塩の村にこんにちは
「塩って生物を構成する重要な素材よね」
このルシルの言葉から俺たちの旅の目的が決まった。
ルシルは三年前に俺が封印した魔王だ。
魔王討伐の時、あまりにも膨大な魔力を持つ魔王に対し俺は魂と魔力の切り離しを図った。
その結果、中心核である魂が分離した事で魔王の魔力は肉体と共に霧散したが、魂を解放してしまってはまた強力な魔力と共に肉体が結集する恐れもあった。
魂を滅ぼすという手もあるのだが俺が精神世界へ転移できずにそれは成し遂げられなかったのだ。
「だからこうしてアリアの肉体に留めているという事なのだがな」
俺の漏れた独り言をルシルが不思議そうに眺めていた。
「どうしたのゼロ、真面目な顔しちゃってさ」
「何でもないよ。ちょっとお前との戦いの事を思い出していてな」
「そっかぁ。あの時は大変だったもんね」
「今俺たちが旅をしているなんて、あの頃は考えられなかったが」
「だね~」
俺たちはシルヴィアの荷馬車に乗ってゾルト村に向かっている。
俺とルシル、シルヴィアとカインの四人の小さな隊商という訳だ。街道はそれほど整備されている訳ではないが道としては機能しているのは、ある程度往来があるということだろうか。
「あの山がゾルト山です。その手前に見える家々がゾルト村、ゾルト山の近くにある唯一の集落です」
シルヴィアが荷台に座っている俺たちに教えてくれる。
隆起してできた山なのだろうが大きな木が見えず多少草が生える程度の荒れ果てた土地が広がっていた。
シルヴィアが商人として目覚めたと言っていたゾルト村。
日差しが強く汗が止めどなく出てくる。塩害に困っているという話を聴いているが、塩だけではなくこの日の強さも影響していないだろうか。
「カインはここ、初めてよね」
御者台に座って馬を操っているシルヴィアが俺たちと一緒に荷馬車にいるカインに話しかける。
「うん。

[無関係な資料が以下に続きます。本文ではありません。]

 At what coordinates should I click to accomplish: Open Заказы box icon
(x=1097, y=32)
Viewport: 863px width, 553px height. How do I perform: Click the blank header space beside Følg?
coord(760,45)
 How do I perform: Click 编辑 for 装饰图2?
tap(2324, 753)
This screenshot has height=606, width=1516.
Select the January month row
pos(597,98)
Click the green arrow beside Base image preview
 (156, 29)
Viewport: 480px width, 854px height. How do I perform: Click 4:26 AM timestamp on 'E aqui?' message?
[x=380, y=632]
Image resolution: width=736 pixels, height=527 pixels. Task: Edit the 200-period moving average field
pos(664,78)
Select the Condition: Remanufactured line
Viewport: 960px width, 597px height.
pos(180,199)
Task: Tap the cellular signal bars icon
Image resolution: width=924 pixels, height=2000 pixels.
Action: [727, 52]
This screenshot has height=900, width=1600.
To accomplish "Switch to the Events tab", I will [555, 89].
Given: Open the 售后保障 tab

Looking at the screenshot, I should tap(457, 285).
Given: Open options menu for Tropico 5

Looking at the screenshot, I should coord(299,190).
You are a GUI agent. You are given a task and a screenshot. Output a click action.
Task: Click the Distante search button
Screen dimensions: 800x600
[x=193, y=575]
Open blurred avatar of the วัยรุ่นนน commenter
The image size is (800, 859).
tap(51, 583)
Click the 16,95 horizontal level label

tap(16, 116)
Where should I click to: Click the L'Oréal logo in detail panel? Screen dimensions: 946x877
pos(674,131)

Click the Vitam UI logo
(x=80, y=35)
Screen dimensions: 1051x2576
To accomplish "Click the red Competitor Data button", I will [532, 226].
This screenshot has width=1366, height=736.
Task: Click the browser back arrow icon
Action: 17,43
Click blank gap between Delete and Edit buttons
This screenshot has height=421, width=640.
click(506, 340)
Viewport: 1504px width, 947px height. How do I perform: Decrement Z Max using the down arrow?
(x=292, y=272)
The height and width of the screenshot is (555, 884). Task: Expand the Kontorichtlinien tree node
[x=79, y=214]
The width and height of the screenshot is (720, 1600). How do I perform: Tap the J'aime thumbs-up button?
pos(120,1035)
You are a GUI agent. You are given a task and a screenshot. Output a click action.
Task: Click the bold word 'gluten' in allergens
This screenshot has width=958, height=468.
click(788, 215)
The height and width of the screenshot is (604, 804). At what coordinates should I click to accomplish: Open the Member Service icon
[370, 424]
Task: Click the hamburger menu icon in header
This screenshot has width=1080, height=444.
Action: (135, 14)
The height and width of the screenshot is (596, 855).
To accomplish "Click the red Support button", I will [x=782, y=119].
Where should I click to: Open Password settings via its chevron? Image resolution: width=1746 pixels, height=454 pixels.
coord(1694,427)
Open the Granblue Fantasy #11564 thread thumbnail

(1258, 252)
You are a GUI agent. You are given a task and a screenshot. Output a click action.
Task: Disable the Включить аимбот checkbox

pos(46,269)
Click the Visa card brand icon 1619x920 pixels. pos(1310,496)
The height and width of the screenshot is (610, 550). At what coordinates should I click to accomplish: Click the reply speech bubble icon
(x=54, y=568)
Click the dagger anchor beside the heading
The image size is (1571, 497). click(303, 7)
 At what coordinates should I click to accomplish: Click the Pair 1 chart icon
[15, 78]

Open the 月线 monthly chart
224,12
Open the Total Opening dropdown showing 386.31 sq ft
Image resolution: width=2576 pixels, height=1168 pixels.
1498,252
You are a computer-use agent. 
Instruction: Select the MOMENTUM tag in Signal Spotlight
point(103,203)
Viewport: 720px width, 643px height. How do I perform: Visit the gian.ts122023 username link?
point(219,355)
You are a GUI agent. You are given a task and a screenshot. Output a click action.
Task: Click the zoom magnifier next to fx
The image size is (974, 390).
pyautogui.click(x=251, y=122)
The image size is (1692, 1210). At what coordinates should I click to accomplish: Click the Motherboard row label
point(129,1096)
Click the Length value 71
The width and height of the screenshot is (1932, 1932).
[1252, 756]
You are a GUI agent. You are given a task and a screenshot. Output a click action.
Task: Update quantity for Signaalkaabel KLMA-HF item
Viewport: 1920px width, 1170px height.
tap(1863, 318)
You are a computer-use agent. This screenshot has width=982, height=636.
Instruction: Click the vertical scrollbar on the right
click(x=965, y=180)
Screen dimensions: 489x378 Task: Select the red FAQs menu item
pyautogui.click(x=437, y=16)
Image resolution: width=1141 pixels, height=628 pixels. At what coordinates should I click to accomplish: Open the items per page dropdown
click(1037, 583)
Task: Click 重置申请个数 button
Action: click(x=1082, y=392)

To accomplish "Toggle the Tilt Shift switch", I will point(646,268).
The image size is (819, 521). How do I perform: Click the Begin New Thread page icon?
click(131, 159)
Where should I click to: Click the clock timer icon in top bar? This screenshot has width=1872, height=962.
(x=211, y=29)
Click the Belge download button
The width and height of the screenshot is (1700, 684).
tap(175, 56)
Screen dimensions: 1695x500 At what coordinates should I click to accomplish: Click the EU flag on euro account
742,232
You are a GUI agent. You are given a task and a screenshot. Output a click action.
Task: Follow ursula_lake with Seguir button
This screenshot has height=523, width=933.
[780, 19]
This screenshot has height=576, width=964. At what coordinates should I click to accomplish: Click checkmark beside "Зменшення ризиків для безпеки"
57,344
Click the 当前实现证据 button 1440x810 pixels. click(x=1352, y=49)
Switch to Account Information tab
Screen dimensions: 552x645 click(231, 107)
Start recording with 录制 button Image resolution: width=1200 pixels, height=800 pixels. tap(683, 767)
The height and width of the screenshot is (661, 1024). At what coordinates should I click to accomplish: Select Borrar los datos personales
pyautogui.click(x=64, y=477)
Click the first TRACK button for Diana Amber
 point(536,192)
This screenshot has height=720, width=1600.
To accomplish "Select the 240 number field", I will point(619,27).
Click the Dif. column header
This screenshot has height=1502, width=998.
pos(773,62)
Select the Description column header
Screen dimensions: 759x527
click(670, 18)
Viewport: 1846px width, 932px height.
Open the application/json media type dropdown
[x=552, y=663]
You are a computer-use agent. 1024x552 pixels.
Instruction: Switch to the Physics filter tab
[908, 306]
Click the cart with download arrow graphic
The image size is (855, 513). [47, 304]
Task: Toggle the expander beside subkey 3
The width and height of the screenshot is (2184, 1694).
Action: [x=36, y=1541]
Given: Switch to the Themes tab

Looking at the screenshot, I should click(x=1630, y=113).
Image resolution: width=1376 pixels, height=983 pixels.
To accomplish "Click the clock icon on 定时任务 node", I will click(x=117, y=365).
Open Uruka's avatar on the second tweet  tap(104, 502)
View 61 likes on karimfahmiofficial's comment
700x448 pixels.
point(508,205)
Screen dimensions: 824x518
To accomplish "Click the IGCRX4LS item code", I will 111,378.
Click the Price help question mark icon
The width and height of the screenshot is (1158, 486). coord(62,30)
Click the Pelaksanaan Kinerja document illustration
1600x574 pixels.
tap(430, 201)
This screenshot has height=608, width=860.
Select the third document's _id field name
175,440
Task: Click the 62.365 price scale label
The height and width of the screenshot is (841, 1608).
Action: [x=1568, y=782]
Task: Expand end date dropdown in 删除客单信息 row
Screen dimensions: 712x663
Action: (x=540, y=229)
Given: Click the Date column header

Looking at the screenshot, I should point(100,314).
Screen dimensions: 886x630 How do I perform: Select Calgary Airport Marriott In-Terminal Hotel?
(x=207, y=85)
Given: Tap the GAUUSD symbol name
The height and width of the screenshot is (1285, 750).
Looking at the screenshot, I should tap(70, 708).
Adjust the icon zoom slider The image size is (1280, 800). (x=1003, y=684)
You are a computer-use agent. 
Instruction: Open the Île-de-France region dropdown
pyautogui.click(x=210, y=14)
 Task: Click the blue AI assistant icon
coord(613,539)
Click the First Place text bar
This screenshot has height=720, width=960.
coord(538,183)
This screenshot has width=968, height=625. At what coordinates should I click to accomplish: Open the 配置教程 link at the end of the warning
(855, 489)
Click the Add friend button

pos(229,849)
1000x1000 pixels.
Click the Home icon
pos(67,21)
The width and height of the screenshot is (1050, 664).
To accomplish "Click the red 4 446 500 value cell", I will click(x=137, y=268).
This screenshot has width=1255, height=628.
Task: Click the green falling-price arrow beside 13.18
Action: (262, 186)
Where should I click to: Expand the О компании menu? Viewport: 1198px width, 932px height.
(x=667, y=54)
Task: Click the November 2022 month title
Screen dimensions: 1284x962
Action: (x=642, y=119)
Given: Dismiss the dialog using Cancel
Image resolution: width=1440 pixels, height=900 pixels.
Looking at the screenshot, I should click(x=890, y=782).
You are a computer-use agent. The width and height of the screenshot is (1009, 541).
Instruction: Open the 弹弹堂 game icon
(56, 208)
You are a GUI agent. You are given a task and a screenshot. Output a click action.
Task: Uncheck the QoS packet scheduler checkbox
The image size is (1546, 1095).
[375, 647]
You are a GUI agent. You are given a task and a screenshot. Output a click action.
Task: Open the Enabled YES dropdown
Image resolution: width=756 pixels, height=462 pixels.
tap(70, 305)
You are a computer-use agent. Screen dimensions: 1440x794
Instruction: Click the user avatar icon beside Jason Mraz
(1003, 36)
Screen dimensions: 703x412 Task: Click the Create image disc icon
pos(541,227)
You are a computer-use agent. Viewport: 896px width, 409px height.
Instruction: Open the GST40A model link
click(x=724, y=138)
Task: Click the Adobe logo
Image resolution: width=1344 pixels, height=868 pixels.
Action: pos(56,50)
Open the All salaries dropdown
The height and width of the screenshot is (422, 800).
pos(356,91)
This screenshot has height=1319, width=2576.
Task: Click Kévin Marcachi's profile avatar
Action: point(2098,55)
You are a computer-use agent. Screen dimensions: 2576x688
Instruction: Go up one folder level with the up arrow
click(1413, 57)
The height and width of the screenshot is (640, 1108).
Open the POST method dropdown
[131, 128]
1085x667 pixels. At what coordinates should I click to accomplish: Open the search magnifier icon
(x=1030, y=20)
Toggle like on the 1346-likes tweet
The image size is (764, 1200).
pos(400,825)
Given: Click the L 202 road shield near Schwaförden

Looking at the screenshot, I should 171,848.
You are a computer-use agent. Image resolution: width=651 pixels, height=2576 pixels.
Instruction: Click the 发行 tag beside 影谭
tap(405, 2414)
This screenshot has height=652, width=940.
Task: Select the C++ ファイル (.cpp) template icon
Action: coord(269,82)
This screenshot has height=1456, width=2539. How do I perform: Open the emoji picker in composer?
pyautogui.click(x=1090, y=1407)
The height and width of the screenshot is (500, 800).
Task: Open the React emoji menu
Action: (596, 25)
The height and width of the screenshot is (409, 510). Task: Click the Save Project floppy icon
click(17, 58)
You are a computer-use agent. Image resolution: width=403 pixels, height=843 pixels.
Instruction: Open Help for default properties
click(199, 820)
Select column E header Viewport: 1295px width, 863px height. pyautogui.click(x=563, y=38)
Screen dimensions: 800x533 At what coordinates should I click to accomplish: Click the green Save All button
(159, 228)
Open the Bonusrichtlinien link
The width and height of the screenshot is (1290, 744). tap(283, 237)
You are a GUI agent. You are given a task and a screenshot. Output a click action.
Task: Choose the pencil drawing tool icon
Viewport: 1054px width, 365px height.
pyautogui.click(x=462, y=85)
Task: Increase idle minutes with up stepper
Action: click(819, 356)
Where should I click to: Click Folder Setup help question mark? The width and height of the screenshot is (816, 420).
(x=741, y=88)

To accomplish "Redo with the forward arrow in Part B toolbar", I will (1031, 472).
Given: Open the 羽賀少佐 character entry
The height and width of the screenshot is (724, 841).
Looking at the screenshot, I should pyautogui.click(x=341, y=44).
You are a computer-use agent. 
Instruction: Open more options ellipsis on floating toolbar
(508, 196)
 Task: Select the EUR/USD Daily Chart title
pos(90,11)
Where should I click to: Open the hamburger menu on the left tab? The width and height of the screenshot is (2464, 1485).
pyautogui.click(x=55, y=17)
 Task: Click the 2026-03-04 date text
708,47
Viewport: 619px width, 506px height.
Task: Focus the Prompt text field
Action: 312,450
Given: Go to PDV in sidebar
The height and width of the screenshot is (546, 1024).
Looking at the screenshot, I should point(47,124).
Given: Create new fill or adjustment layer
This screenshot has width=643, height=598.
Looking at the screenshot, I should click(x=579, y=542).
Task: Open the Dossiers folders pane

お姉ちゃんがまだ一人で旅をしていた頃だったからボクはまだ来た事がなかったんだ。商会の会長さんに会えるかな?」
「そうね、お久しぶりだからお元気だとよいのだけれど」
俺たちの荷馬車が簡易的な柵で造られた門をくぐる。
「懐かしいです何もかもが。あの頃のまま……」
シルヴィアたちは少し涙ぐんでいたようだった。
町の中央に井戸がありそれをぐるりと回るようにして入り口とは反対にある建物の前で停まる。他の建物に比べて多少大きい建物で、横には馬小屋があって数頭の馬がつながれていた。
「ここが商会の建物です。塩を売って町が成り立っているから商人の影響力が強いのですよ」
「ほう。ただそれでも生活が苦しそうだというのは判るな」
「ええ、作物を売る市や店がないのです。食料と水は全て配給制と聞きました」
シルヴィアが悲しそうな顔を見せる。
そこへ商会の中から小太りの男が出てきた。
「おうおうシルヴィアじゃあないか。これは立派になってなあ!」
男は突き出た腹をさすりながら嬉しそうな笑顔でシルヴィアを迎える。
「エッチョゴ様、ご無沙汰しております」
シルヴィアは荷馬車から降りると深々と挨拶した。俺たちもそれに倣って頭を下げる。
「おつきの方もこの暑い中、遠い道のりさぞやお疲れの事でしょう。先ずは馬車をあちらに停めてそれからこちらへ。商会の中は外よりは幾分涼しいですよ」
シルヴィアが荷馬車を停めてくるとエッチョゴが商会の建物に案内してくれる。
「シルヴィア、この人がお前の恩人か?」
「え、いえ。この方はエッチョゴ様と仰る方で私がこの村に滞在していた頃に副会長をされておられました」
「そうなのか」
俺は先程から感じている耳の奥の痛みから心配が募り始めてきた。